Early days much not heard a sniffle from the new boss.
CEO MS did reply the select committee on her behalf over the fines for stamps and RM say the have made no profit on stamp fines.
I guess another big week coming just feels like this is going to drag on now re takeover.
Neeed = needed
I now rather expect that it was the going concern statement that held up the financials. It is the sort of thing that auditors obsess about. The Guardian article does not grasp that it is a rather technical issue. Sure, there is as normal, a change of control clause in the facility agreement which means that the facility will need to be renegotiated on acquisition or replaced but the facility is undrawn and only needed in a downside scenario. If Kretinsky buys he has the resources to provide any neeed funding.
You couldn't make it all up, I have never seen a shambles like it thankfully I sold up a £3.22...
The financials look at lot better, especially on the revenue front. The Q of S results look dire again and will no doubt result in another fine. 74.5% next day for 1c and 92.4% by day D for 2c is very poor.
It is all very bullish in the wording and they clearly have a lot going on. Daventry cleared almost a 1m parcels in one 21 hour shift. If they were to replicate that across a whole year (admittedly unlikely) that might be processing some 30% of RM domestic parcels.
One point that does not come out is letters. Letter volumes have declined 9% for the whole year.. It was 8% for the nine months to 31 December 2023 at Q3 (was 8% I think for 2022/23). Of course thes numbers imply a much bigger drop in the Q4 three months. I make it over 12% with no material rise in revenue because of price increases (£895m v £872m). I rather expect letter volumes to start going down much faster and so outweighing. the benefit in revenue from price hikes.
@ hurtsparrow.
In one breath IDS are saying accept the offer, and in the next (according to The Guardian) they are denouncing the offer.
Am i missing something here?
I wonder if IDS now think that 360p is too low.
I cannot wait to see the market reaction on Tuesday:
1 - To the results
2 - To The Guardian piece
Only highlighted it because it was the first mention of any trial date etc I've seen but yes a huge potential sum of money.

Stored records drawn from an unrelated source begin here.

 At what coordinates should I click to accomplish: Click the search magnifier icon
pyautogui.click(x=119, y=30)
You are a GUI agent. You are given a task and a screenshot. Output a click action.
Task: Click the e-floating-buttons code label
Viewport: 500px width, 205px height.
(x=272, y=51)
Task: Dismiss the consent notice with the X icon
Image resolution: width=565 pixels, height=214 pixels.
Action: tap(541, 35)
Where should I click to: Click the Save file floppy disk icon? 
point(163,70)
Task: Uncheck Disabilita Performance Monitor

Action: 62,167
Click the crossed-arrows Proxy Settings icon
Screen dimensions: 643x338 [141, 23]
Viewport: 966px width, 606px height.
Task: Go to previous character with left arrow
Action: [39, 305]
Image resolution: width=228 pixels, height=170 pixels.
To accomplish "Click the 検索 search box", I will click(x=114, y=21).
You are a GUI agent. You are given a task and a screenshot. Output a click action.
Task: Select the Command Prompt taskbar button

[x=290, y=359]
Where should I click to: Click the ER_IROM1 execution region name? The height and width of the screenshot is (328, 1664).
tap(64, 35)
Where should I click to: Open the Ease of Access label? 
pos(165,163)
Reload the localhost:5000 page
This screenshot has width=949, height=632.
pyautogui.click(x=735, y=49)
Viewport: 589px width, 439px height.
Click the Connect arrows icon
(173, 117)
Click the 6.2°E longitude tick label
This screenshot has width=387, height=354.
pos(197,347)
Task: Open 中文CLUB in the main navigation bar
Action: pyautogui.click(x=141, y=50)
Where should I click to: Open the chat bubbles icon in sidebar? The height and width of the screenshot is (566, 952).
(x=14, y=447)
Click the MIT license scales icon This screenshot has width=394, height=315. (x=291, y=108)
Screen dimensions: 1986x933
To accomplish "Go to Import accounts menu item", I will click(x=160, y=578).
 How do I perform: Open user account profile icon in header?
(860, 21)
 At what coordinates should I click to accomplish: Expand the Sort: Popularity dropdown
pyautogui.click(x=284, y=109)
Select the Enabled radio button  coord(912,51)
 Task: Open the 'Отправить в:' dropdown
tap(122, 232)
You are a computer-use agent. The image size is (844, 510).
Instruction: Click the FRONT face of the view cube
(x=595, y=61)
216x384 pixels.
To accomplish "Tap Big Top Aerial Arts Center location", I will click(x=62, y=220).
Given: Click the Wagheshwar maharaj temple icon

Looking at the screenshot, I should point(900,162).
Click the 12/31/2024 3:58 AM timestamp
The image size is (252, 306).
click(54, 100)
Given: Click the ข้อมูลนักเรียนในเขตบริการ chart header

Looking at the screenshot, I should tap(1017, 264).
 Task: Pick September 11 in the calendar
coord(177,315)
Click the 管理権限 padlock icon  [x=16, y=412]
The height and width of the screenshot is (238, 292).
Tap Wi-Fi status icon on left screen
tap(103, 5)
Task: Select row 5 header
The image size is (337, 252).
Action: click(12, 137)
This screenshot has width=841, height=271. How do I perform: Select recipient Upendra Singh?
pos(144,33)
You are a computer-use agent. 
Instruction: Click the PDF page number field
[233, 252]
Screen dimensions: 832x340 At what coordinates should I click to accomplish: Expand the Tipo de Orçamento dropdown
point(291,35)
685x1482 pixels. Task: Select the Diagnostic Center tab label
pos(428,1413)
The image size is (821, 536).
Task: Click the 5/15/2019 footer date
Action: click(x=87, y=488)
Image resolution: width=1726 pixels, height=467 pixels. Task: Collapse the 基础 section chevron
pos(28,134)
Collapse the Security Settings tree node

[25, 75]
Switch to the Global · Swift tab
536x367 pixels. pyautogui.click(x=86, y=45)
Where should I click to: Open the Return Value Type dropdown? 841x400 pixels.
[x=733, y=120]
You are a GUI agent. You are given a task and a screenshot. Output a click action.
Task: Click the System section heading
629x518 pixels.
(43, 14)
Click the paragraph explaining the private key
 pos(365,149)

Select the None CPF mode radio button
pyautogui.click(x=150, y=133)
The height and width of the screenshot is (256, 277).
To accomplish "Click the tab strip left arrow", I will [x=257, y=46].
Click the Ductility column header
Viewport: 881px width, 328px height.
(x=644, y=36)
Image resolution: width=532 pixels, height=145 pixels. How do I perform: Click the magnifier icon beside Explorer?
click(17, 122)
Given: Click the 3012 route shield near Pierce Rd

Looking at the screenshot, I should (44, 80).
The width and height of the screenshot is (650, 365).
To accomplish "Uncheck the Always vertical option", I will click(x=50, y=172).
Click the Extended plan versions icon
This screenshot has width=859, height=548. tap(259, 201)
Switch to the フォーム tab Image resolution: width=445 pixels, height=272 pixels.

Hurtsparrow, the £50m fine is small fry compared to Whistl's claim which I believe is around £600m. RM will have to defend the claim robustly as losing the case would be a disaster for all concerned.
NOFEAR, AirForce, Dowsie, thank you for the updates on TMS (previously known as AngerSharkz). Unfortunately, I suspect that they will be back under another alias.....just like Teslo/Teslon/Teflon......
Competition law:
Royal Mail's appeal against the Competition Appeal Tribunal's judgment to uphold Ofcom's decision to fine it £50 million has now concluded. The fine and interest (c.£52 million) were paid to Ofcom on 10 August 2022.
The stay on Whistl's related damages claim has been lifted. There have been two case management conferences (in December 2023 and April 2024) at which a trial date has been set for November 2025, plus significant milestones leading to the trial. Royal Mail believes Whistl's claim is without merit and will defend it robustly.
Interestingly (maybe) although letter volumes down over 9% revenue was up 4.4% because of price increases.
NoFear got a nasty belting from TheMoneyShark ex-member
RM Loss £348 M
GLS profit £320 M
Hi Oligarch
https://www.lse.co.uk/profiles/oligarch/
It was obvious to me that the lse member account name got barred and deleted once I realised that their posts were missing.
What you need to do is placing their members name like this and hit enter:
https://www.lse.co.uk/profiles/themoneyshark/
Crap
Lots of detail to read through. But financials in line. Positive 2nd half for RM. QoS on an improving trajectory. USO message being repeated. Weekend reading to get full picture.